DATA FOR ANALYSIS =>
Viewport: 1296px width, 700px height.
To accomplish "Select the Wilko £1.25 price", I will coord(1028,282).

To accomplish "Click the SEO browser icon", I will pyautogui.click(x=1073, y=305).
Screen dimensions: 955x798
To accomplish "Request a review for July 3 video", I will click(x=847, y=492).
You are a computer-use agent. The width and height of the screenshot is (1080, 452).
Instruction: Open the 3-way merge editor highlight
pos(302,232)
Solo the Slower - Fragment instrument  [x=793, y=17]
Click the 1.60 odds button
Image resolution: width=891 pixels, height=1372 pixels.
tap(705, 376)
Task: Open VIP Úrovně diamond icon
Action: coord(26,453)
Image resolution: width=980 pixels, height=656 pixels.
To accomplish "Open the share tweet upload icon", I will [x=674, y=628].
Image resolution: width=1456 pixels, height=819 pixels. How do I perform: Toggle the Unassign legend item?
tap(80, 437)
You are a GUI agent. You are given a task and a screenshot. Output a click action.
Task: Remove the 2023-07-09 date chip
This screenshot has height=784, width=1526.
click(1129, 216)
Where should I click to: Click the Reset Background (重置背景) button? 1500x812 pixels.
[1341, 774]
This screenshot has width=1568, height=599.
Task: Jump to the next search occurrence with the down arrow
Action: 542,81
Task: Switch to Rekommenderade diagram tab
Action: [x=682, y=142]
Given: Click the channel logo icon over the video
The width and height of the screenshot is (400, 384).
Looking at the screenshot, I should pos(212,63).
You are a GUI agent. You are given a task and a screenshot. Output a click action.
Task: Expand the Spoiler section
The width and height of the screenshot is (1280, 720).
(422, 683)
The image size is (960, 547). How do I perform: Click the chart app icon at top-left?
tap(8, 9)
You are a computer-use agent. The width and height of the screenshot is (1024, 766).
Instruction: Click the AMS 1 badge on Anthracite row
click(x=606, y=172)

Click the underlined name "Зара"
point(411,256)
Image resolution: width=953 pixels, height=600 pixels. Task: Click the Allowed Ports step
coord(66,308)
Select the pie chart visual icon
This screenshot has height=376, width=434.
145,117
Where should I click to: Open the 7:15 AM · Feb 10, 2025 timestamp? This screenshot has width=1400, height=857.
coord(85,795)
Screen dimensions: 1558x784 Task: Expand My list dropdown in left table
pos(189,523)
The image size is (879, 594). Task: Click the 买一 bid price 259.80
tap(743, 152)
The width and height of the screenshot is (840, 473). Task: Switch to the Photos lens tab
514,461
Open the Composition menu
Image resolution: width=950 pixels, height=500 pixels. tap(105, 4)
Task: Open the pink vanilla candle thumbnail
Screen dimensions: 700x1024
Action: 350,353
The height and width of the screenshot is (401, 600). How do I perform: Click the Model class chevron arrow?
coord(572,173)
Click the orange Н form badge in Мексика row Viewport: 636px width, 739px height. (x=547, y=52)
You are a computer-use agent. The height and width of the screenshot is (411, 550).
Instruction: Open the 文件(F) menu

ABOUT THIS EXERCISE =>
The full listing must come back exactly as given.

COMPLETED EXERCISE =>
Viewport: 1296px width, 700px height.
To accomplish "Select the Wilko £1.25 price", I will coord(1028,282).

To accomplish "Click the SEO browser icon", I will pyautogui.click(x=1073, y=305).
Screen dimensions: 955x798
To accomplish "Request a review for July 3 video", I will click(x=847, y=492).
You are a computer-use agent. The width and height of the screenshot is (1080, 452).
Instruction: Open the 3-way merge editor highlight
pos(302,232)
Solo the Slower - Fragment instrument  [x=793, y=17]
Click the 1.60 odds button
Image resolution: width=891 pixels, height=1372 pixels.
tap(705, 376)
Task: Open VIP Úrovně diamond icon
Action: coord(26,453)
Image resolution: width=980 pixels, height=656 pixels.
To accomplish "Open the share tweet upload icon", I will [x=674, y=628].
Image resolution: width=1456 pixels, height=819 pixels. How do I perform: Toggle the Unassign legend item?
tap(80, 437)
You are a GUI agent. You are given a task and a screenshot. Output a click action.
Task: Remove the 2023-07-09 date chip
This screenshot has height=784, width=1526.
click(1129, 216)
Where should I click to: Click the Reset Background (重置背景) button? 1500x812 pixels.
[1341, 774]
This screenshot has width=1568, height=599.
Task: Jump to the next search occurrence with the down arrow
Action: 542,81
Task: Switch to Rekommenderade diagram tab
Action: [x=682, y=142]
Given: Click the channel logo icon over the video
The width and height of the screenshot is (400, 384).
Looking at the screenshot, I should pos(212,63).
You are a GUI agent. You are given a task and a screenshot. Output a click action.
Task: Expand the Spoiler section
The width and height of the screenshot is (1280, 720).
(422, 683)
The image size is (960, 547). How do I perform: Click the chart app icon at top-left?
tap(8, 9)
You are a computer-use agent. The width and height of the screenshot is (1024, 766).
Instruction: Click the AMS 1 badge on Anthracite row
click(x=606, y=172)

Click the underlined name "Зара"
point(411,256)
Image resolution: width=953 pixels, height=600 pixels. Task: Click the Allowed Ports step
coord(66,308)
Select the pie chart visual icon
This screenshot has height=376, width=434.
145,117
Where should I click to: Open the 7:15 AM · Feb 10, 2025 timestamp? This screenshot has width=1400, height=857.
coord(85,795)
Screen dimensions: 1558x784 Task: Expand My list dropdown in left table
pos(189,523)
The image size is (879, 594). Task: Click the 买一 bid price 259.80
tap(743, 152)
The width and height of the screenshot is (840, 473). Task: Switch to the Photos lens tab
514,461
Open the Composition menu
Image resolution: width=950 pixels, height=500 pixels. tap(105, 4)
Task: Open the pink vanilla candle thumbnail
Screen dimensions: 700x1024
Action: 350,353
The height and width of the screenshot is (401, 600). How do I perform: Click the Model class chevron arrow?
coord(572,173)
Click the orange Н form badge in Мексика row Viewport: 636px width, 739px height. (x=547, y=52)
You are a computer-use agent. The height and width of the screenshot is (411, 550).
Instruction: Open the 文件(F) menu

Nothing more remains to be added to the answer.